Vorfall bei der Nürnberger AfD: Wirbel um Hitler-Bild in Chatgruppe
Elena Roon galt als Hoffnungsträgerin der Nürnberger AfD. Jetzt wurde bekannt, dass sie in einer Chatgruppe der Partei ein Hitler-Bild verbreitete.
dpa | Die Nürnberger AfD-Bundestagskandidatin Elena Roon hat in einer Chatgruppe der Partei ein Hitler-Bild verbreitet. Über dem Konterfei des NS-Diktators stand: „Vermisst seit 1945“, und darunter: „Adolf, bitte melde Dich! Deutschland braucht Dich! Das Deutsche Volk!“.
AfD-Landesschef Petr Bystron bestätigte den Vorfall am Montag und sagte weiter: „Wir nehmen das ernst.“ Der Landesvorstand habe sofort eine Untersuchungsgruppe einberufen, welche die Hintergründe aufklären solle. „Wenn parteischädigendes Verhalten dabei ist, wird es Konsequenzen haben“, sagte Bystron. Ersten Erkenntnissen nach seien die Vorwürfe aber „höchstwahrscheinlich haltlos“. Zuerst hatte der Münchner Merkur darüber berichtet.
Roon, Vorsitzende des AfD-Kreisverbandes Nürnberg-Süd/Schwabach, hatte das Bild bereits im vergangenen Sommer geteilt. Dem Merkur sagte sie, sie wünsche sich Adolf Hitler „auf keinen Fall“ zurück. „Ich distanziere mich von Rechtsextremismus und Antisemitismus“, sagte Roon dem Blatt. Anhand des Bildes „den Eindruck erwecken zu wollen, ich würde den Inhalt der Banner gutheißen, würde die Wirklichkeit ins Gegenteil umkehren“, sagte Roon.

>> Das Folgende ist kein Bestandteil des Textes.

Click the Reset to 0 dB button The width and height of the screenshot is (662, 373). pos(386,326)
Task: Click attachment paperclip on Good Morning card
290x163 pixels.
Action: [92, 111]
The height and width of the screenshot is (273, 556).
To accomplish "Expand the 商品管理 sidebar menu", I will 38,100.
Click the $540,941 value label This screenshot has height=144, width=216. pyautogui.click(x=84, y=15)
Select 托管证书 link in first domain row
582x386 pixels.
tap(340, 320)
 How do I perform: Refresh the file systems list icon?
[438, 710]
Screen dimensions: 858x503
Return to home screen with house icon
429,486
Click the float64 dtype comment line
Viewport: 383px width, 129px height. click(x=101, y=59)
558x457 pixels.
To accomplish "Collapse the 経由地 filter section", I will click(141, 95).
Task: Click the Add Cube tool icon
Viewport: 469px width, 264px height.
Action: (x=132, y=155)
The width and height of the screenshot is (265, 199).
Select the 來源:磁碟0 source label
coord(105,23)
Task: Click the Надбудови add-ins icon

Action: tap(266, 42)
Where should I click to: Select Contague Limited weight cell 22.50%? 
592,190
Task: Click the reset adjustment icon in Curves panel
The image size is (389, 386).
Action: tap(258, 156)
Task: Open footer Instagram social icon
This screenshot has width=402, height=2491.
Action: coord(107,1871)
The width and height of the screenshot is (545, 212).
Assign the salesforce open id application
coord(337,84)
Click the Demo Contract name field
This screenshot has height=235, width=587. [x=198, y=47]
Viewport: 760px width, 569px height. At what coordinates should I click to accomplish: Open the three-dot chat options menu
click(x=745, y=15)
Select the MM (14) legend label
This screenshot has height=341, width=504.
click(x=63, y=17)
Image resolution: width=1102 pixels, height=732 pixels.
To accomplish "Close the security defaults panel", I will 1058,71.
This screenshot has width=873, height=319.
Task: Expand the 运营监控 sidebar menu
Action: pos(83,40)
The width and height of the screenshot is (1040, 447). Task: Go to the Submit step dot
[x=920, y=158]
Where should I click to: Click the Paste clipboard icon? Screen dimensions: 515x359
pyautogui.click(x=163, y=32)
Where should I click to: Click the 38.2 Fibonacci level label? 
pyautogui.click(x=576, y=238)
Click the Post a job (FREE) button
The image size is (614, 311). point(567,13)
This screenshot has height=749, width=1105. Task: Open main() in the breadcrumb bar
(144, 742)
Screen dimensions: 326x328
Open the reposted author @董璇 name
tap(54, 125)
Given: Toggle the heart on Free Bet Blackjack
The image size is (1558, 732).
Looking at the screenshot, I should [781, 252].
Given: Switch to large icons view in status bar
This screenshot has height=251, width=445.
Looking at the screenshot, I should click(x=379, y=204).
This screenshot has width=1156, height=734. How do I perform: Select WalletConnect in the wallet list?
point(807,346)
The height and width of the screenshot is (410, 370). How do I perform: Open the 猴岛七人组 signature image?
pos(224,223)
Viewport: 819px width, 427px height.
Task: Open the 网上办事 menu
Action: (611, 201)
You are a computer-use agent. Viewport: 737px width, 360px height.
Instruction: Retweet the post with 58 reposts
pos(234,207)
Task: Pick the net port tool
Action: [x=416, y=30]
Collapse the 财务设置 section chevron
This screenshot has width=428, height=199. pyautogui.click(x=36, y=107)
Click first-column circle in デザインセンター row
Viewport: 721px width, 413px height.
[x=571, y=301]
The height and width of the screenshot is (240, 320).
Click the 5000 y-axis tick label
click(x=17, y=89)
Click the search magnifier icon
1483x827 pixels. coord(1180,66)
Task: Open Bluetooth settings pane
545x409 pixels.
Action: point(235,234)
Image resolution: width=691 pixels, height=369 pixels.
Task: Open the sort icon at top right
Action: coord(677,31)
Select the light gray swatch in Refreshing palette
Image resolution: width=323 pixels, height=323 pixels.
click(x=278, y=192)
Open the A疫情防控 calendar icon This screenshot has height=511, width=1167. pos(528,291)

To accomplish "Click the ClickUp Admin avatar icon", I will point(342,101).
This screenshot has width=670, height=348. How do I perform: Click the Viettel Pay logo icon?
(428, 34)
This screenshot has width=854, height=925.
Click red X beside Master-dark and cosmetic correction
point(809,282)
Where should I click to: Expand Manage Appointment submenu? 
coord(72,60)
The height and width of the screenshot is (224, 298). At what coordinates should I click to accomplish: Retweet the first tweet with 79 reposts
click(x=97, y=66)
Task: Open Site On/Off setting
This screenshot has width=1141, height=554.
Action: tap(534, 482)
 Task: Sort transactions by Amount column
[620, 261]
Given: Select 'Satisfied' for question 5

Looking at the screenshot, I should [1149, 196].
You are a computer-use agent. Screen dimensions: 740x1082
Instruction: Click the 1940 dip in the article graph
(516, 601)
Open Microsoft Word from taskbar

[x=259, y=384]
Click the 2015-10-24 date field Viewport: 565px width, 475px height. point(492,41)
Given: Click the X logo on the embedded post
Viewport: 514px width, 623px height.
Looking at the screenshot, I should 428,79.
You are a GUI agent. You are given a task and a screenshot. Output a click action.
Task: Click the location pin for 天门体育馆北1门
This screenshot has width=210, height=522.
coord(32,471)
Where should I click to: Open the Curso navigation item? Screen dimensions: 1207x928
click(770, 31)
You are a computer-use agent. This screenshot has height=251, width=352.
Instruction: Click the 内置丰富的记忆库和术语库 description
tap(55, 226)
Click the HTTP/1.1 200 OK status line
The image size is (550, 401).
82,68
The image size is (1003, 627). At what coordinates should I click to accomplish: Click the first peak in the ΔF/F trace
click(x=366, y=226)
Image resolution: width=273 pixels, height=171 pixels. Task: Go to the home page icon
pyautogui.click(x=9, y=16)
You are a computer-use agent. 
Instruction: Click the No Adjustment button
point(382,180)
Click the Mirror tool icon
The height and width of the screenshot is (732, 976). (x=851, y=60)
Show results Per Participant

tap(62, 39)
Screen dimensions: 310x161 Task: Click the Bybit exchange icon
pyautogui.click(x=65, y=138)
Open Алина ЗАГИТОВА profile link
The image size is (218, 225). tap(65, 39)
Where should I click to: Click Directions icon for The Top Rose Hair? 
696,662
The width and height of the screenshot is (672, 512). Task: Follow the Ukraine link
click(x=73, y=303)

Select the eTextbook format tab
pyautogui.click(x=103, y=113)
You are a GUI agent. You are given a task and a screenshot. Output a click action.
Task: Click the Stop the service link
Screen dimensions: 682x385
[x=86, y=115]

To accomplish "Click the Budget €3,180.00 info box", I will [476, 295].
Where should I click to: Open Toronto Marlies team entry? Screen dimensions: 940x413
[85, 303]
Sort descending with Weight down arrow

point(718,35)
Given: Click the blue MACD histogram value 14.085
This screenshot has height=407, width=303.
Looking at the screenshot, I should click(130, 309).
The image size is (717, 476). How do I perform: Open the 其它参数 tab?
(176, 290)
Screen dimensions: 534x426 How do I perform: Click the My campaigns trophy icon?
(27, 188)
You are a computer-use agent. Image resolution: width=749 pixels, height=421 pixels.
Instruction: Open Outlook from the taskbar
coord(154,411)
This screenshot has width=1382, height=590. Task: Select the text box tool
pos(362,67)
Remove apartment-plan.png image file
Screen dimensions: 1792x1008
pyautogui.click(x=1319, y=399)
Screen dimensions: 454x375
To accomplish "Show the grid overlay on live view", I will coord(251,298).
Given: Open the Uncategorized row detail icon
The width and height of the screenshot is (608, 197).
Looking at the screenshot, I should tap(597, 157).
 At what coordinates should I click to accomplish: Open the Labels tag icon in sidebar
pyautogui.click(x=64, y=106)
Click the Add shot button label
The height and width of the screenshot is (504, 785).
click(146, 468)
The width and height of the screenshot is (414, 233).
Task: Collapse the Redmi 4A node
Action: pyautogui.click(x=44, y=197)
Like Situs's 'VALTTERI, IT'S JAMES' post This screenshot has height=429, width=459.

Dass der Vorfall jetzt bekannt wird, könnte mit Machtrangeleien der AfD in Nürnberg zusammenhängen. Erst im Dezember hatte sich Roons Kreisverband gegründet – gegen den Widerstand des bis dahin einzigen Verbandes in der Stadt, aber mit Rückendeckung von Bezirks- und Landesvorstand. Chef des anderen Nürnberger Kreisverbandes und ebenfalls Bundestagskandidat ist Martin Sichert.